Yeah, I was gonna say, now I anticipated this question and checked with our commercial team, and quite frankly, we've not done a great job with the initial bolus of patients at capturing Type 1 versus Type 2, but our guess is that the vast majority at this point are Type 1.
Yeah. We haven't pushed that yet. I think word of mouth and getting the product out there is gonna be key to reaching those patients over time. We certainly have clinical data with our DIAMOND study that shows with intensive insulin using Type 2 patients, the CGM definitely provides a benefit. We just need to get our pipeline serviced, and then we'll turn on the faucet and go after those guys.
Got it. Kevin, you mentioned during Q&A, I think, like, you guys have some electronic enhancements on the horizon that can significantly reduce cost. It sounded like that was outside of the Verily product pathway. Is that right? Can you flesh out that opportunity a little bit more?
It is actually stuff that has been designed by our people in-house. We did launch a new receiver this quarter, and while the actual cost profile on it to build it isn't any higher, we believe the warranty return rates on it will be much less significant, and that will ultimately save us costs. We have a new transmitter coming in the G6 configuration, not with what we filed, but coming out soon after, not far after we launch. Those electronics have been designed with us and one of our partners. It costs, again, a lot less to manufacture and much more efficient automated manufacturing processes that we can push into that product as well. Literally everything we do, we have three pillars, every product that we make.
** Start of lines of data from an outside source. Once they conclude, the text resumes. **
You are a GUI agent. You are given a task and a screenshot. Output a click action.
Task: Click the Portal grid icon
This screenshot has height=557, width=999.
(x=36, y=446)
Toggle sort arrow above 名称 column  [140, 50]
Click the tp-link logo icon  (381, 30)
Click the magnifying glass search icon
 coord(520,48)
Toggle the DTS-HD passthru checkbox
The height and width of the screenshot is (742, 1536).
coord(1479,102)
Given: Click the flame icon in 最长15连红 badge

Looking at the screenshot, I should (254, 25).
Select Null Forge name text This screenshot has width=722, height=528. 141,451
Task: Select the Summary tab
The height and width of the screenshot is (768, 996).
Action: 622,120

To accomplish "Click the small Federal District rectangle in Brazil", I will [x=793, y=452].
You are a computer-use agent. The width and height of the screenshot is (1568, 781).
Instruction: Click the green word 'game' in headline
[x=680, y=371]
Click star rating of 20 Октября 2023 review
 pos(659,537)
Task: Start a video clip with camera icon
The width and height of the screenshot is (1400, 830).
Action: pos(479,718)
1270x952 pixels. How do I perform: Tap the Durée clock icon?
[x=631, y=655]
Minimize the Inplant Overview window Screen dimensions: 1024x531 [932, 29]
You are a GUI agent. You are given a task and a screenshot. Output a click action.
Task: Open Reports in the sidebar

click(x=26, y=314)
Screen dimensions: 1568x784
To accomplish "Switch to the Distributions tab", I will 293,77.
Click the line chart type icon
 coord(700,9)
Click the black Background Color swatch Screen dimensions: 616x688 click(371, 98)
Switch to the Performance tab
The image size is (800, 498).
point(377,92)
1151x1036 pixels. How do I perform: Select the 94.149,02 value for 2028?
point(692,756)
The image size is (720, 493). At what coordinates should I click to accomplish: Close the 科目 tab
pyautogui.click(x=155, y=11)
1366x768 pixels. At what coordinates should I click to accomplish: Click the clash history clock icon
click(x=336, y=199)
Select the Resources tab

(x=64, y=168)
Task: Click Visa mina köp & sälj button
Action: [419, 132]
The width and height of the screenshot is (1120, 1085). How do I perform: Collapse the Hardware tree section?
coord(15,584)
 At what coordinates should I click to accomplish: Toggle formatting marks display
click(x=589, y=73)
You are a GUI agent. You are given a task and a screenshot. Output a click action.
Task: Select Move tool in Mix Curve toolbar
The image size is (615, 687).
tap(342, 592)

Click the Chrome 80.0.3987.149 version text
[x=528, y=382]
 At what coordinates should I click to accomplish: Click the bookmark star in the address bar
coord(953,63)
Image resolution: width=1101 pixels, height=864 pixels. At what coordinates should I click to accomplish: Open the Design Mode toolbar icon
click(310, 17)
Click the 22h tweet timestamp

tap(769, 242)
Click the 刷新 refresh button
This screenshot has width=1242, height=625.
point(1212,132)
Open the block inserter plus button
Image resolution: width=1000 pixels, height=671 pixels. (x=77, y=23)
We have to continue to have performance. You've gotta take out costs, and you've gotta increase patient convenience and compliance. Anything we start has to answer those three questions or we shut it down. Everything we're looking at answers all three of those.
This concludes our question-and-answer session. I'll now turn the call back over to Kevin Sayer for final remarks.
Well, I just wanna make sure it's not lost on everybody. We had an amazing quarter. The biggest quarter in Dexcom's history. You look at the cash we generated from operations, look at the management of our expenses, look at the gross profit line, and gross margin lines hitting the targets that we've established. The company had a wonderful quarter, and everybody here should be congratulated. There really has never been a better time to be in our industry than we are now, and our confidence in our new pipeline to deliver the systems we know patients want has never been higher. We'll continue to innovate. We'll continue to drive our business. We'll continue to grow. We'll continue to take new approaches to attack this wonderful opportunity to serve patients who really need this technology across the board. Thanks, and have a great day.
Thank you, ladies and gentlemen. This concludes today's conference. Thank you for participating. You may now disconnect.